Directions: Format the records from the line containing "Where should I" through the line containing "point(445,407)" as a numbered list, skipping blank lines and omitting the pictures.

Dataset:
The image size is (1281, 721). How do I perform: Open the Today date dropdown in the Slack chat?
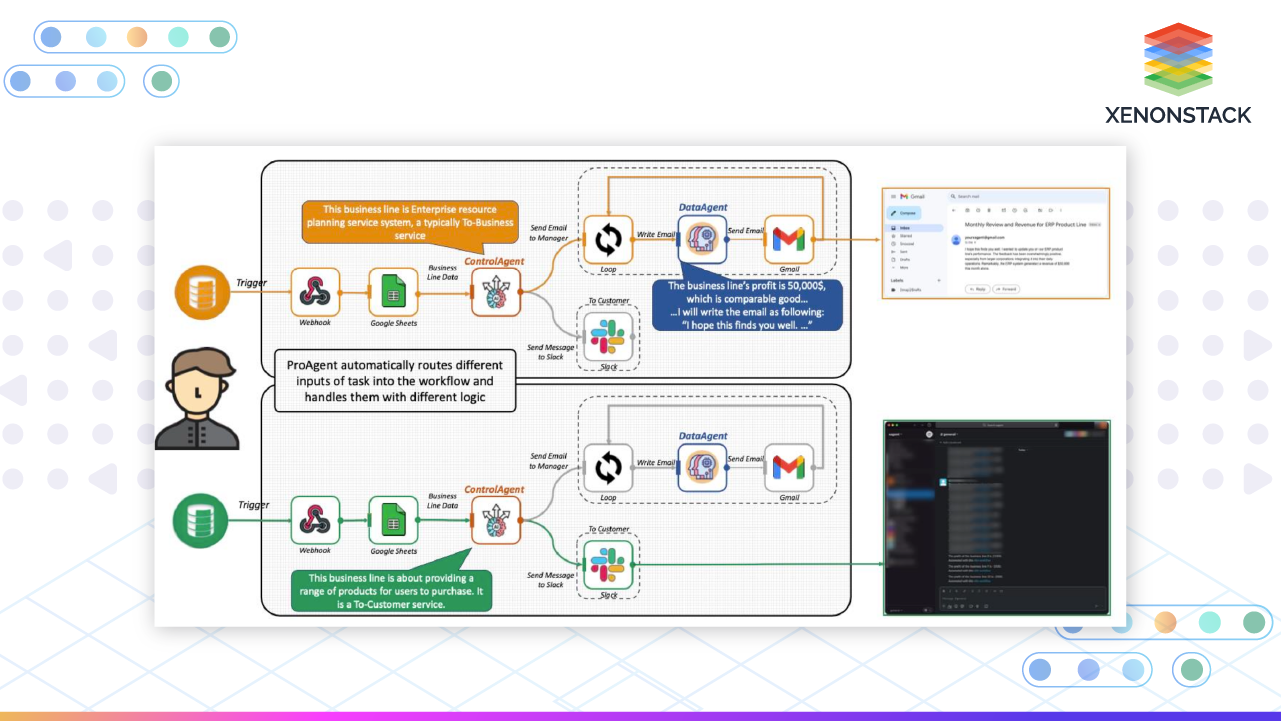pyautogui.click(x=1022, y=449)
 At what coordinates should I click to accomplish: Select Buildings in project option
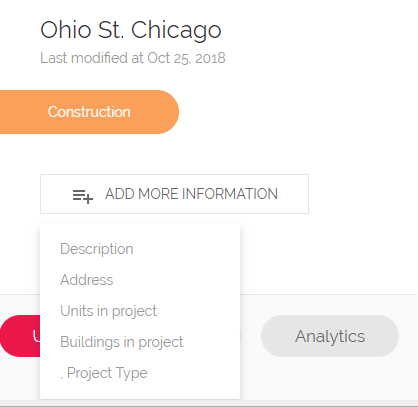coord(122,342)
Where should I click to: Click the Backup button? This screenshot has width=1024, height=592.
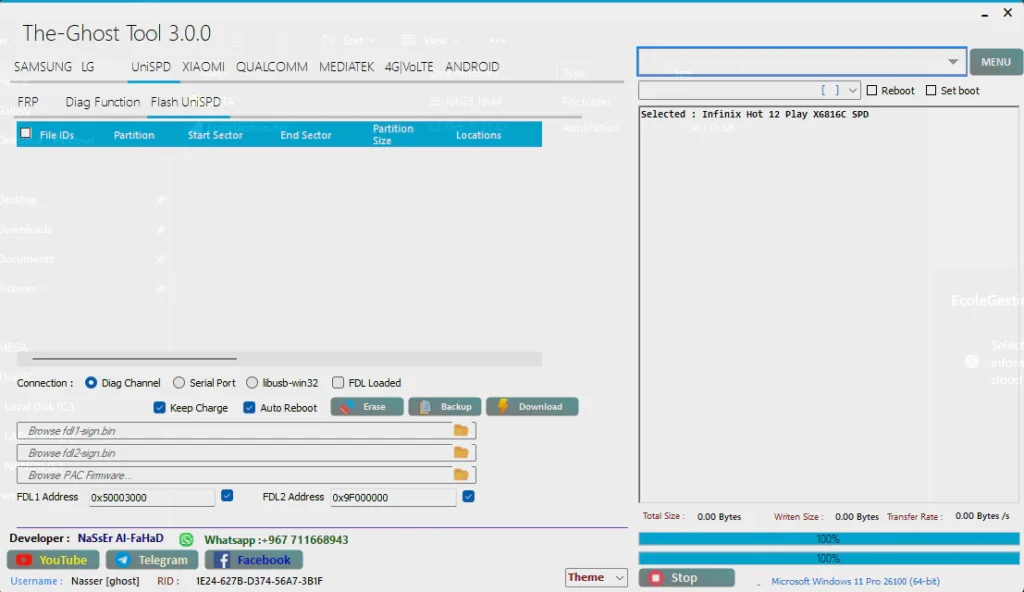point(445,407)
--
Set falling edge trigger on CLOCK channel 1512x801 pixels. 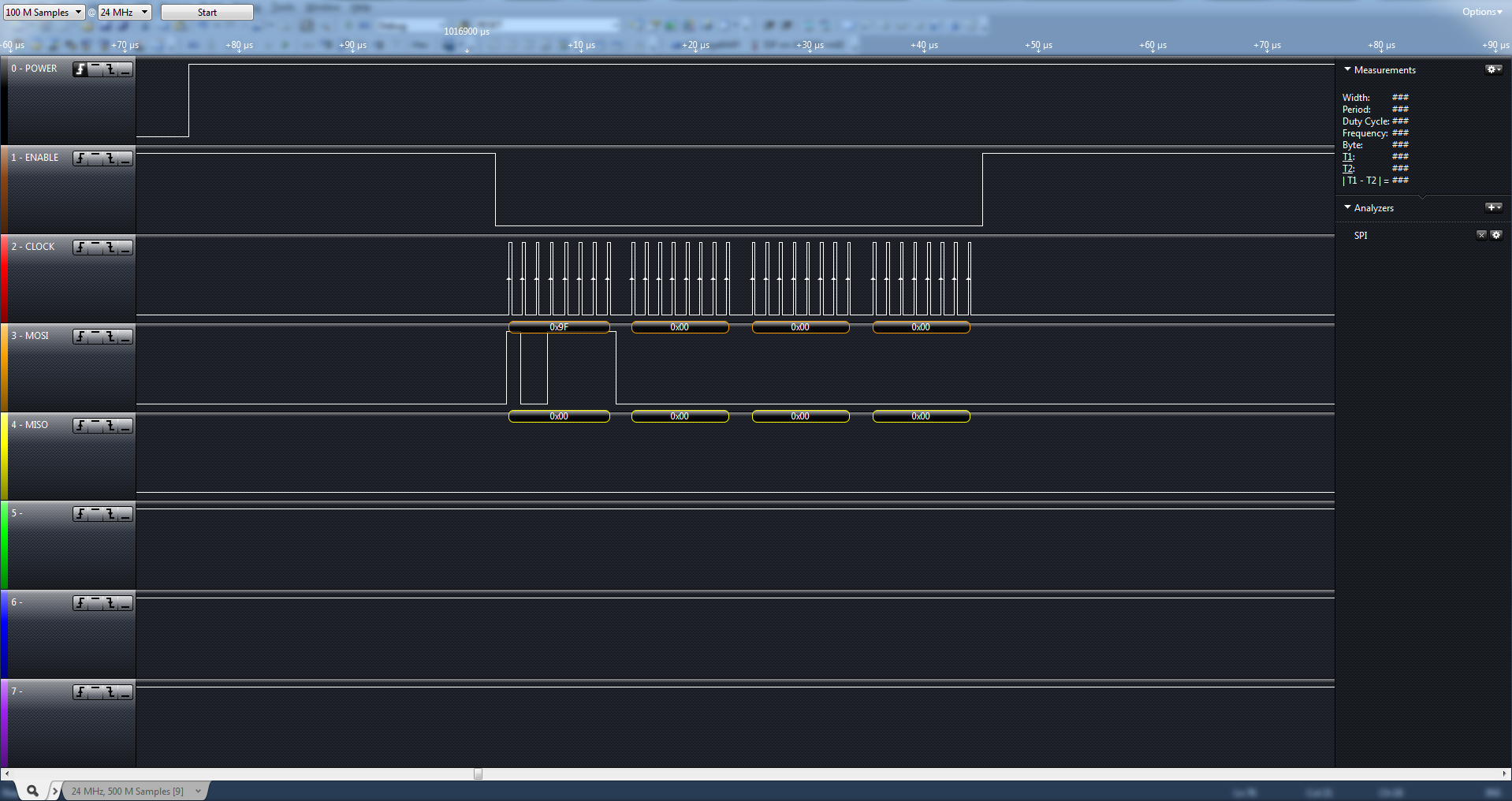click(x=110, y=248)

Result:
1. Where should I click to: Click the Backup button? This screenshot has width=1024, height=592.
2. point(445,407)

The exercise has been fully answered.